Bij besluit van 31 maart 2016 (het bestreden besluit) heeft verweerder het bezwaar van eiseres ongegrond verklaard.
Eiseres heeft tegen het bestreden besluit beroep ingesteld.
Verweerder heeft een verweerschrift ingediend.
Het onderzoek ter zitting heeft plaatsgevonden op 9 februari 2017. Eiseres heeft zich laten vertegenwoordigen door haar gemachtigde en [B] , mede-eigenaar. Verweerder heeft zich laten vertegenwoordigen door zijn gemachtigde.

Overwegingen

1. De werknemer heeft de rechtbank geen toestemming gegeven om gedingstukken die medische gegevens bevatten ter kennisname van eiseres te brengen. Gelet hierop zal de rechtbank bij de motivering van haar oordeel medische terminologie zoveel mogelijk vermijden om te voorkomen dat die gegevens langs deze weg alsnog in de openbaarheid worden gebracht.

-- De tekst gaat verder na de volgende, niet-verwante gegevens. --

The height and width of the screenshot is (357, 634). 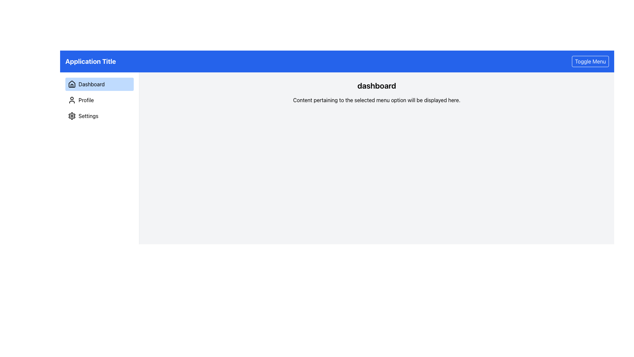 I want to click on the 'Profile' menu option in the vertical sidebar menu, which is the second item between 'Dashboard' and 'Settings', so click(x=86, y=100).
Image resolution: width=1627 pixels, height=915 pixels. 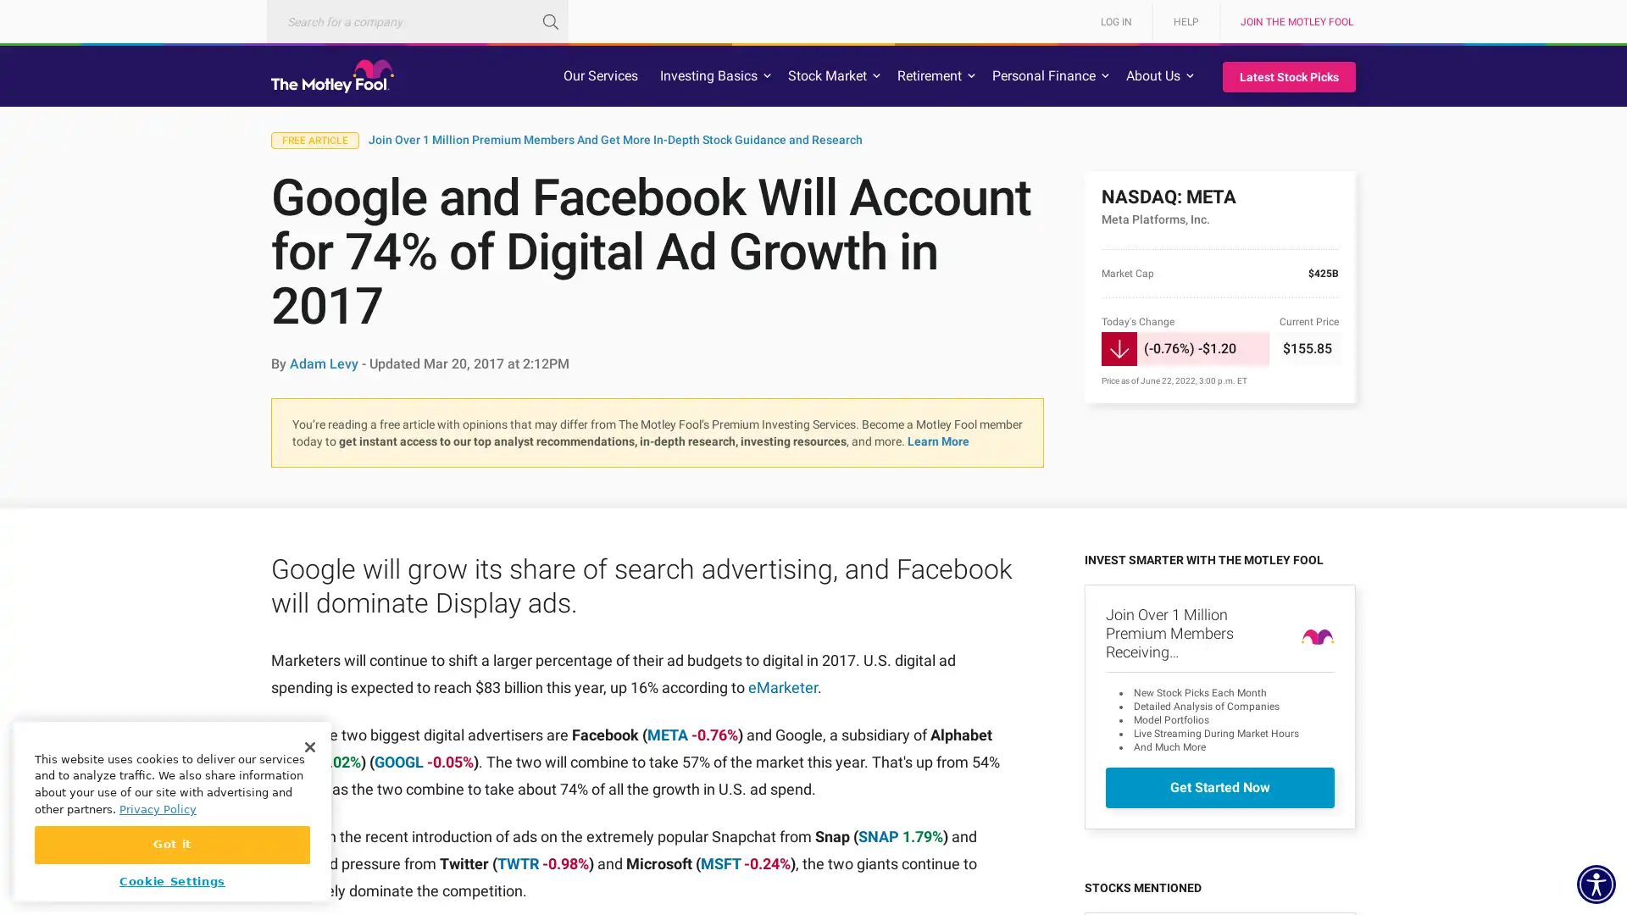 I want to click on Stock Market, so click(x=827, y=75).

2. De werknemer is op 24 maart 2014 als gevolg van een bedrijfsongeval uitgevallen voor zijn werk als internationaal vrachtwagenchauffeur meerdaagse ritten.
Op 21 december 2015 heeft de werknemer bij verweerder een aanvraag gedaan om in aanmerking te komen voor een uitkering op grond van de Wet werk en inkomen naar arbeidsvermogen (Wet WIA). Naar aanleiding van deze aanvraag heeft een arbeidskundig onderzoek plaatsgevonden. In de rapportage van 2 februari 2016 kom de arbeidsdeskundige tot de conclusie dat de re-integratie-inspanningen van eiseres in het kader van de Wet Verbetering Poortwachter onvoldoende zijn geweest. De aanvraag voor een Wet WIA-uitkering kan niet in behandeling worden genomen. Vervolgens heeft verweerder de besluiten genomen, zoals vermeld onder ‘Procesverloop’.
3. Bij het bestreden besluit heeft verweerder de aan eiseres opgelegde loonsanctie gehandhaafd. Hieraan is ten grondslag gelegd dat er geen sprake is van een bevredigend re-integratieresultaat, aangezien de werknemer niet werkt, terwijl hij wel mogelijkheden bezit om in passende arbeid te kunnen werken. Eiseres heeft weliswaar tijdig een adequaat spoor 2 traject ingekocht, maar zij heeft te weinig invloed genomen op het slagen van dat traject. Verweerder heeft zich daarbij gebaseerd op het rapport van de arbeidsdeskundige bezwaar en beroep van 30 maart 2016. Dat rapport is ten grondslag gelegd aan het bestreden besluit.
4.1
De rechtbank overweegt dat voor werknemers die een aanvraag indienen voor een
WIA-uitkering, voorafgaand aan de beoordeling van het recht op uitkering door verweerder eerst de zogenoemde Poortwachterstoets wordt uitgevoerd. De grondslag voor deze toets is onder meer te vinden in de artikelen 7:658a en 7:660a van het Burgerlijk Wetboek (BW) en de artikelen 25 en 65 van de Wet WIA.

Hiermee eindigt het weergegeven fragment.